August 21, 2019
Waymo Open Dataset: Sharing our self-driving data for research
Data is a critical ingredient for machine learning. Our vehicles have collected over 10 million autonomous miles in 25 cities; this rich and diverse set of real world experiences has helped our engineers and researchers develop Waymo’s self-driving technology and innovative models and algorithms.
Today, we are inviting the research community to join us with the release of the Waymo Open Dataset, a high-quality multimodal sensor dataset for autonomous driving.
Available free to researchers at waymo.com/open, it is comprised of high-resolution sensor data collected by Waymo self-driving vehicles. The dataset covers a wide variety of environments, from dense urban centers to suburban landscapes, as well as data collected during day and night, at dawn and dusk, in sunshine and rain.

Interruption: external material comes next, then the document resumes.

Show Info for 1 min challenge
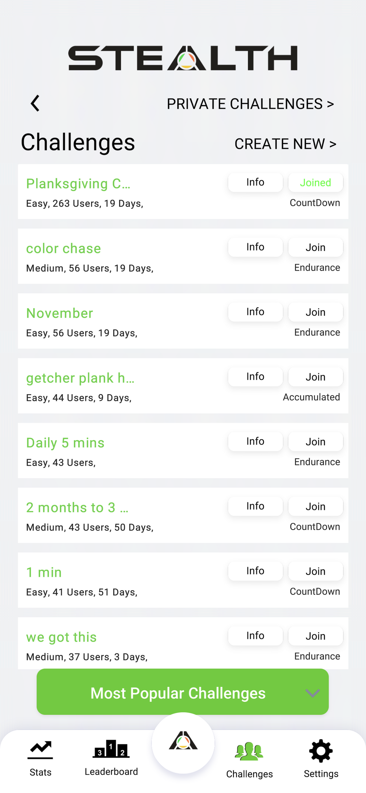The image size is (366, 793). pos(255,571)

We believe it is one of the largest, richest, and most diverse self-driving datasets ever released for research.
Size and coverage: This release contains data from 1,000 driving segments. Each segment captures 20 seconds of continuous driving, corresponding to 200,000 frames at 10 Hz per sensor. Such continuous footage gives researchers the opportunity to develop models to track and predict the behavior of other road users.

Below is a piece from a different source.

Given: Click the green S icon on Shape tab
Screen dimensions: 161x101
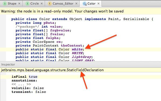Looking at the screenshot, I should 5,4.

Diverse driving environments: This dataset covers dense urban and suburban environments across Phoenix, AZ, Kirkland, WA, Mountain View, CA and San Francisco, CA capturing a wide spectrum of driving conditions (day and night, dawn and dusk, sun and rain).
High-resolution, 360° view: Each segment contains sensor data from five high-resolution Waymo lidars and five front-and-side-facing cameras.
Dense labeling: The dataset includes lidar frames and images with vehicles, pedestrians, cyclists, and signage carefully labeled, capturing a total of 12 million 3D labels and 1.2 million 2D labels.
Camera-lidar synchronization: At Waymo, we have been working on 3D perception models that fuse data from multiple cameras and lidar. Waymo designs our entire self-driving system — including hardware and software — to work seamlessly together, which includes choice of sensor placement and high quality temporal synchronization.
When it comes to research in machine learning, having access to data can turn an idea into a real innovation. This data has the potential to help researchers make advances in 2D and 3D perception, and progress on areas such as domain adaptation, scene understanding and behavior prediction. We hope that the research community will generate more exciting directions with our data that will not only help to make self-driving vehicles more capable, but also impact other related fields and applications, such as computer vision and robotics.
This release is just the first step and we welcome community feedback on how to make our dataset even more impactful in future updates.